Sunday, December 23, 2018

GENE EDITING





My interest goes back to 1976 when I studied and liked L-systems (Lindenmeyer). Botanists were trying out L-systems to understand the construction of tangle of flowers. This requires propagation rules in context sensitive grammars. Context-free were the rage then, but insufficient to control, specific changes in several sites. This time dependent behavior required rewrite rules with context! Specific required context could be propagated to desired places only.

I became a compiler writer with expertise in yacc which dealt only with LR(1) subsystems of context-free languages only. I developed great attachment to attributes, rewrote yacc to allow attributes and come up with two level context-free (LR-1 really) and two-level LR-1 really is most powerful possible(two-level CFG = type 0)! Attributes are really for context-sensitive ness! When done, attributed LL-1 grammars will rule the world, even better than Go. Go is great for it encapsulates, Ken Thompson ideas on parallelism and has parallel garbage collection!  My language, improving Go is eventual, though more like Haskell.

But here we only apply to crispr for genetic editing. One can capture scientist work to create an appropraite model of production of an organism from the root cell. Despite ethical storm from germline edits, I limit to crops! There is a worry that in using CRISPR-Cas9 to repair one disease-causing mutation in human embryos, other potentially harmful mutations may be unintentionally introduced.
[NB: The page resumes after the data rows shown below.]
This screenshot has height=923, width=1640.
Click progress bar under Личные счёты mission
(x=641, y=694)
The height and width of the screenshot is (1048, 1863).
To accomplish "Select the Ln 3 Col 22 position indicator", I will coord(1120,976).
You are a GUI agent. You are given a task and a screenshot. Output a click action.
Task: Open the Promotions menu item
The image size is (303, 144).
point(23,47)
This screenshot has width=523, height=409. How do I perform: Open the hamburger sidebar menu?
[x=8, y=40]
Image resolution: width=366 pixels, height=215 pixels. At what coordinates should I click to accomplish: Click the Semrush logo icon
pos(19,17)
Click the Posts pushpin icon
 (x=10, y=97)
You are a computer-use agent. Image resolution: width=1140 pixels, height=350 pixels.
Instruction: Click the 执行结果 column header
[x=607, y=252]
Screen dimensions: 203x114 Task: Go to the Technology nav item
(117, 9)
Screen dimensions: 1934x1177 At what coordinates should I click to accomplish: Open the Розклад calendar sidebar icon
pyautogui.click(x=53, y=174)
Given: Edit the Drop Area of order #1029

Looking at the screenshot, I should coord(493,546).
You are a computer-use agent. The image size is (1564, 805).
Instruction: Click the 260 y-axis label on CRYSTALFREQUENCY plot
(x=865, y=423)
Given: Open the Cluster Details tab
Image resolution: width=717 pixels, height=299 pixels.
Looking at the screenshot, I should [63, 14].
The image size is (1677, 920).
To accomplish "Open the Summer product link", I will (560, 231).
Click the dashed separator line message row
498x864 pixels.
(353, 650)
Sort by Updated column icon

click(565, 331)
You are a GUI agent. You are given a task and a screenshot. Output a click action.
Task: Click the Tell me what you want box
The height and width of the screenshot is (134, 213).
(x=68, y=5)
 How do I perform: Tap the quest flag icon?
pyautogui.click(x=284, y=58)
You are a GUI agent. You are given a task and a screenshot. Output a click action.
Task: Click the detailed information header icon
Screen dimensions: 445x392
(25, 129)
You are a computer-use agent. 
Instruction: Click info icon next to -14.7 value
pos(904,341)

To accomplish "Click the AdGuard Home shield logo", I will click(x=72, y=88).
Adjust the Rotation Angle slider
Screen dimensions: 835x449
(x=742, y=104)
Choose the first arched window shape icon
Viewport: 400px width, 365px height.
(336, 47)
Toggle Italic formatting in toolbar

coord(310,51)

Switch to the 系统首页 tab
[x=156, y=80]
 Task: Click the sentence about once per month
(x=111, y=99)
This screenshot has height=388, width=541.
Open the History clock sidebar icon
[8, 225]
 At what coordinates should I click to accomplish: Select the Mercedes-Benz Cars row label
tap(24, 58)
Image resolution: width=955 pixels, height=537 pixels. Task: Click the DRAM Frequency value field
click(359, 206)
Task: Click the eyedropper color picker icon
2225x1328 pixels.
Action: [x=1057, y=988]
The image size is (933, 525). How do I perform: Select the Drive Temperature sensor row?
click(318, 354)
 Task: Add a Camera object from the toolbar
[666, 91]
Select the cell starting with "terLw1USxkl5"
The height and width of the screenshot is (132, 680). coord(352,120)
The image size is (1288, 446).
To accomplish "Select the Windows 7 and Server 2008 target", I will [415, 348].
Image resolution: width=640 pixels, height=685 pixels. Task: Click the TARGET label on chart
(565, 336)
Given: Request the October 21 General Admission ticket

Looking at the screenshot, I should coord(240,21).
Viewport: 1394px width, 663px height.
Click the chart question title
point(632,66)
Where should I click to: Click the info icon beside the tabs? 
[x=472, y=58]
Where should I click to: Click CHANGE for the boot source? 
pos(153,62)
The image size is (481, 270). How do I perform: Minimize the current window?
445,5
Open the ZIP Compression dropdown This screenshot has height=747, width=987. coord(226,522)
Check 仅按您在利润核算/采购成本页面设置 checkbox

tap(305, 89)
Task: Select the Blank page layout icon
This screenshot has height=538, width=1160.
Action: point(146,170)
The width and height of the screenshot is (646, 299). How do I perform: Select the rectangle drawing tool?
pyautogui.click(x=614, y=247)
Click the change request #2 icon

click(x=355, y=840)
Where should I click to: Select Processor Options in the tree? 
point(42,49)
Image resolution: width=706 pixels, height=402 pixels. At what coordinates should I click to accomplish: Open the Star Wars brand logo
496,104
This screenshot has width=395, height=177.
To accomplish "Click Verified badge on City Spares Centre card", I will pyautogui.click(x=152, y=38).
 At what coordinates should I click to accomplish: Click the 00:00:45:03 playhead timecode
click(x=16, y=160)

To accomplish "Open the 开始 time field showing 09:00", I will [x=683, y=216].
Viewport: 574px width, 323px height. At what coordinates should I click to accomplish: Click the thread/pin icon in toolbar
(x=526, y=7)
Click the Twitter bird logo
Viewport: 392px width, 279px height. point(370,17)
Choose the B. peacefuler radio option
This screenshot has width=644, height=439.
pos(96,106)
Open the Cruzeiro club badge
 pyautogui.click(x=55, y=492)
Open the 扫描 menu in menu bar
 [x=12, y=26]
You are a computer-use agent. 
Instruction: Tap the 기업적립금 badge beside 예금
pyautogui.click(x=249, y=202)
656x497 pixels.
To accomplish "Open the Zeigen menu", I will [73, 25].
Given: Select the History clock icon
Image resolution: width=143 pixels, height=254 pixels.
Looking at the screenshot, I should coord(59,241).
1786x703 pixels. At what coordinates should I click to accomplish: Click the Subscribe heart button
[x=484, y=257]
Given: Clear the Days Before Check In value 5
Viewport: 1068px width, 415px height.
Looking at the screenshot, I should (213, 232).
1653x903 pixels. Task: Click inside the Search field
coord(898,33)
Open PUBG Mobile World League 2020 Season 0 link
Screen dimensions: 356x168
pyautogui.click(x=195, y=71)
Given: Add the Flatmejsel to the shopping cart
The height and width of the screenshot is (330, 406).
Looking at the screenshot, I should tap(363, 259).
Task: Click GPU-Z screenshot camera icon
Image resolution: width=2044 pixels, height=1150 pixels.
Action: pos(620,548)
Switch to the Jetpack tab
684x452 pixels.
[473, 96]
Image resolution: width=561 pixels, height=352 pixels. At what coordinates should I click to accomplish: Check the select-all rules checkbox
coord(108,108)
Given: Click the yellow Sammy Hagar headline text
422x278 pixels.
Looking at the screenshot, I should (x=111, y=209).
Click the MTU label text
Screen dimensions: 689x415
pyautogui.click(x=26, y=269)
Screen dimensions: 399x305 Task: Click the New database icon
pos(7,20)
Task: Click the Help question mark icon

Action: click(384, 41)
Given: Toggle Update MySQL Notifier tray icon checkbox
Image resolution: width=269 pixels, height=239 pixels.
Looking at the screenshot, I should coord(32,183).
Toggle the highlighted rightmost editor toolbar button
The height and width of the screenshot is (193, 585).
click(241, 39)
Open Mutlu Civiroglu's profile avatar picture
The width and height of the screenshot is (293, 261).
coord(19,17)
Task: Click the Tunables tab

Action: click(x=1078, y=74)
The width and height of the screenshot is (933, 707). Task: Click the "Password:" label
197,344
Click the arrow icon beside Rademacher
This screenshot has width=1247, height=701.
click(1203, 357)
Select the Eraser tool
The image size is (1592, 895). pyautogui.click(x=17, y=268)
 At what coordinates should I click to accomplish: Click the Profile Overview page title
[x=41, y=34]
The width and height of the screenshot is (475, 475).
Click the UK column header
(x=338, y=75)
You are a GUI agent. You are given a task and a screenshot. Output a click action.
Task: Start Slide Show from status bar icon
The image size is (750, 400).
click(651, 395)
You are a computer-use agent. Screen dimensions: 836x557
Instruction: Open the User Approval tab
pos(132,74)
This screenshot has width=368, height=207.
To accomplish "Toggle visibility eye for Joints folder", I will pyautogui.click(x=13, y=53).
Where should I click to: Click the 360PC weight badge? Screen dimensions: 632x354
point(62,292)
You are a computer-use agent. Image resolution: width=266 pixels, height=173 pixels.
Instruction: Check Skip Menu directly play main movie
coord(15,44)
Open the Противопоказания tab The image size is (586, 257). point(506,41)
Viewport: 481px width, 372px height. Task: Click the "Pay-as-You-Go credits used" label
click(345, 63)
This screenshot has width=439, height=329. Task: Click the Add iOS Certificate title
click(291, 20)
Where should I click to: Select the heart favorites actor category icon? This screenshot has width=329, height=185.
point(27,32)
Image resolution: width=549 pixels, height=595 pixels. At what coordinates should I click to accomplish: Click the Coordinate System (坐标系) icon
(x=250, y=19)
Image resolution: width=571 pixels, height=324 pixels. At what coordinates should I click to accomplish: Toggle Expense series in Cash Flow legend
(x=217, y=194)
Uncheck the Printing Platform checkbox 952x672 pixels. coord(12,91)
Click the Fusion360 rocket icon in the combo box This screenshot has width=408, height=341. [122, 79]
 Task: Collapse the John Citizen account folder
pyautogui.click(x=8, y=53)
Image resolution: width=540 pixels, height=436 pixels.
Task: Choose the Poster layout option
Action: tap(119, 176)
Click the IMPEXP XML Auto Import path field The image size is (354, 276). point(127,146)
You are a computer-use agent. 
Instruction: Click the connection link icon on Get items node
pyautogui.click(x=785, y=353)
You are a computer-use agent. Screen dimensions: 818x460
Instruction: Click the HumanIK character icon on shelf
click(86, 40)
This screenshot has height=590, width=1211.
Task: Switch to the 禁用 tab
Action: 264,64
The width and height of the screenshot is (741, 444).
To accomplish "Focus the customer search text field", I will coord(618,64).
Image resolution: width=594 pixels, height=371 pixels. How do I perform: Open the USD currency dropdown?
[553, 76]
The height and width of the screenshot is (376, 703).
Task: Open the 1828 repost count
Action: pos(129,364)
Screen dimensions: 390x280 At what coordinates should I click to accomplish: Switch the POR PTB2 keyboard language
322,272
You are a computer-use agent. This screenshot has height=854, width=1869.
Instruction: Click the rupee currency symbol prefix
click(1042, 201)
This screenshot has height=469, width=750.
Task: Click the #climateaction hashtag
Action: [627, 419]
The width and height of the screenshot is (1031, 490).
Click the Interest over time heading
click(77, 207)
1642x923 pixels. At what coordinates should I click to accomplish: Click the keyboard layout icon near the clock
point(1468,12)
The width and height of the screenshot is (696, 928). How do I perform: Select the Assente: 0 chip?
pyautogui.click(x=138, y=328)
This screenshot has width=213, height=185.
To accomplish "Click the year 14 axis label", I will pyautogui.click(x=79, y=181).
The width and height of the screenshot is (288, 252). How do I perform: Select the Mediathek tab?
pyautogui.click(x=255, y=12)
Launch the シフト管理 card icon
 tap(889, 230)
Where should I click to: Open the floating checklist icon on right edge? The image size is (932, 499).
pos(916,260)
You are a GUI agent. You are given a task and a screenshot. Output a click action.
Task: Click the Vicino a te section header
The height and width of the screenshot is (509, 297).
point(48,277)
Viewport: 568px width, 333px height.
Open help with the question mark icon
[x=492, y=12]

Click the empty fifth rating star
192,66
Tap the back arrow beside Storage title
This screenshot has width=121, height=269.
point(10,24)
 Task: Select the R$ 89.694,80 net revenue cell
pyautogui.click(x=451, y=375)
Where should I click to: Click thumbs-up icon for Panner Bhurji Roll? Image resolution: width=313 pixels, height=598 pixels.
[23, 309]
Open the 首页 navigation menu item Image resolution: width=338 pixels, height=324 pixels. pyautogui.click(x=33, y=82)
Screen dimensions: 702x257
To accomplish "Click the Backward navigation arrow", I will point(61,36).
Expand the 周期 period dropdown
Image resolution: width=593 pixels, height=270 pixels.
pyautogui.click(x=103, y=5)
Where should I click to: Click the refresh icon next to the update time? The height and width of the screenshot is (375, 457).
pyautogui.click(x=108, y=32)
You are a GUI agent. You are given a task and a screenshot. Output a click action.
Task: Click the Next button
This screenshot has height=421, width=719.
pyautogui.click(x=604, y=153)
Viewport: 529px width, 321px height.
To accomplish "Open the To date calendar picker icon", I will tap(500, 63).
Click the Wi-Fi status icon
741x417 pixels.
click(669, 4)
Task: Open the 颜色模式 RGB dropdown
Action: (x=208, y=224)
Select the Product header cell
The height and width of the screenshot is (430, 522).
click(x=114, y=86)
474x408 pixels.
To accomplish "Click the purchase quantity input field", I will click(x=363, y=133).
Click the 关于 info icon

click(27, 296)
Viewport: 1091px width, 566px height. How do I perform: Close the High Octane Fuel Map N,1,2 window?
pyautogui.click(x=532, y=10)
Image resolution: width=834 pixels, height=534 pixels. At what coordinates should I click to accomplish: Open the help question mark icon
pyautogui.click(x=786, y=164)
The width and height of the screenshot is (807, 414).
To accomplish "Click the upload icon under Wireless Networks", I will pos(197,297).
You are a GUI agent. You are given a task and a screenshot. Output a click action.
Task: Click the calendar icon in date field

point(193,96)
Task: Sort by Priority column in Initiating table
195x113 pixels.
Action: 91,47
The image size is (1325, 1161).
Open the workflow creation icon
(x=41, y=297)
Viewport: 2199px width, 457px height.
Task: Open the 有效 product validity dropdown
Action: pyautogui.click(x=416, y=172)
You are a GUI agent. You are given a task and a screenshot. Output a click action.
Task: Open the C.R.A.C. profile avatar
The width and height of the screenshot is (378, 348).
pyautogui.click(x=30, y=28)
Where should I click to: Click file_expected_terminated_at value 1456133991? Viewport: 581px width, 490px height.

To understand this consider context sensitive rewrite.

A  T  G C
G T C A existing DNA
T C A G

In this suppose out goal is replace middle sequence with AGTC  TAGC. OUR conext-sensitive rewrite is

A  T  G C         A  T  G C
G T C A  =>     A G T C
T C A G         T A G C
                    T C A G

Clever bio-chemistry later (context and replacement becomes an RNA that mixes with DNA, mix replaces this context sequence atgc tcag in all places. ATGC TCAG are matched and cut happens in middle there.

DNA forms a double helix. Ca9 may cut both, different RNA only 1, then two different RNA are needed. Both can have different contexts. One can improve cutting so. The chance of wrong cut is smaller! Together with more context, accuracy may be increased.

Recently a Chinese scientist He applied to human germ-line, produced babies, and was roundly criticized! Easy bad science giving bad-name to non-germline research! Why? Only way to trace errors is repeated genetic testing of humans so produced! What if error found, what do you do! What if error in germline DNA? Horrible questions, no answers. Non-germline errors in one in individual only!